第2の態様では、本発明は、第1の態様のペプチド、融合ポリペプチド、又はペプチドの組み合わせをコードする核酸構築物を提供する。
【0093】
「核酸構築物」という用語は、一般に、クローニングによって得られた又は化学合成によって産生されたmRNAなどのDNA、cDNA又はRNAであり得る任意の長さの核酸を指す。前記DNAは、一本鎖又は二本鎖であり得る。一本鎖DNAは、コードセンス鎖であり得、又は非コード鎖若しくはアンチセンス鎖であり得る。治療的使用では、核酸構築物は、好ましくは、処置される対象において発現され得る形態である。
【0094】
本発明の別の実施形態では、本発明のペプチドをコードする核酸配列は、本明細書に開示される核酸配列のいずれか、例えば、配列番号10から13若しくは16に示される配列のいずれか又はその任意の断片に対して、核酸レベルで少なくとも70%の同一性を有する核酸配列を含み得、本質的にそれからなり得、又はそれからなり得る。より好ましくは、前記核酸は、本明細書に開示される核酸配列のいずれか、例えば、配列番号10から13若しくは配列番号16に示される配列又はその断片に対して、核酸レベルで少なくとも60%、70%、75%、80%、85%、90%、91%、92%、93%、94%、更により好ましくは少なくとも95%、96%、97%又は98%(更により好ましくは少なくとも99%)の同一性を有し得る。
【0095】
本発明のペプチドをコードする上記の核酸配列のいずれも、本発明の関連するペプチドの長さに応じて、最大30、40、50、60、70、80、90又は100又はそれ以上のヌクレオチド長からなり得る。そのような核酸配列は、配列番号10から13又は配列番号16と、少なくとも70%、75%、80%、85%、90%、95%、99%の同一性又は100%の同一性を有するヌクレオチド配列を含み得る。
【0096】
第2の態様の核酸構築物は、発現カセットの一部であり得る。前記発現カセットはベクターの一部である。それは、プロモーター、オープンリーディングフレーム及び3’非翻訳領域を含む。
【0097】
本発明の第2の態様の核酸構築物は、ベクターの形態であり得る。本明細書で使用されるベクターは、発現又は複製のために核酸配列を細胞又はウイルスに導入するための構築物を指す。それは、組換え構築物、例えば、プラスミド、ウイルス、又は細胞若しくはウイルスへの導入時に核酸配列の発現若しくは複製が可能な任意の他の構築物を指す。
【0098】
ベクターの例としては、とりわけ、染色体、エピソーム及びウイルス由来ベクターが挙げられる。一般に、宿主においてポリペプチドを発現するために核酸を維持、増殖又は発現するのに適した任意のベクターが、この点に関して発現のために使用され得る。
【0099】
本発明の核酸構築物及びベクターは、細胞内に存在し得る。本明細書で使用される場合、細胞は、細菌細胞などの原核細胞、又は動物、植物若しくは酵母細胞などの真核細胞を指す。
【0100】
疾患
本発明のペプチド、ペプチドの組み合わせ、核酸構築物及び/又は医薬組成物は、ヒト又は動物の身体で実施される任意の治療方法で使用され得る。

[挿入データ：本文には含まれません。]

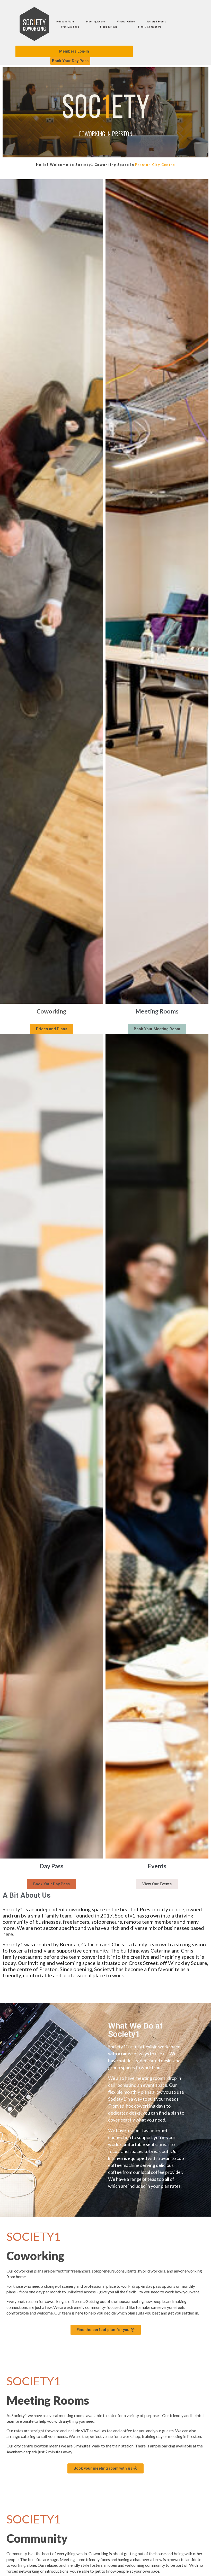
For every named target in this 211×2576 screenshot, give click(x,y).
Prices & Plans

本発明のペプチド、ペプチドの組み合わせ、核酸構築物及び/又は医薬組成物は、ヒト又は動物の身体で実施される任意の治療方法で使用され得る。
【0101】
本発明のペプチド、組成物又は方法によって処置/予防することができる疾患は、特に、異常な又は過剰な血管新生に関連する任意の疾患であり得る。様々なこのような疾患は、Carmeliet(Nature Medicine 9,653-660(2003))に列挙されている。例としては、がん、関節炎、乾癬、喘息及びアテローム性動脈硬化症が挙げられる。血管新生も眼疾患の特徴であり、失明の主な原因である。これは、糖尿病性網膜症、滲出型(滲出型)又は非滲出型(乾燥型)の加齢性黄斑変性(AMD)、角膜移植片拒絶、角膜血管新生、未熟児網膜症(ROP)、網膜動脈又は静脈の閉塞、血管新生緑内障及び鎌状赤血球網膜症における重要な寄与因子である。したがって、本発明の組成物又は方法によって処置/予防することができる疾患は、これらの疾患のいずれかであり得る。
【0102】
医薬組成物
第3の態様では、本発明は、薬学的に許容される担体と、第1の態様によるペプチド、融合ポリペプチド、又はペプチドの組み合わせ、又は第2の態様による核酸とを含む医薬組成物を提供する。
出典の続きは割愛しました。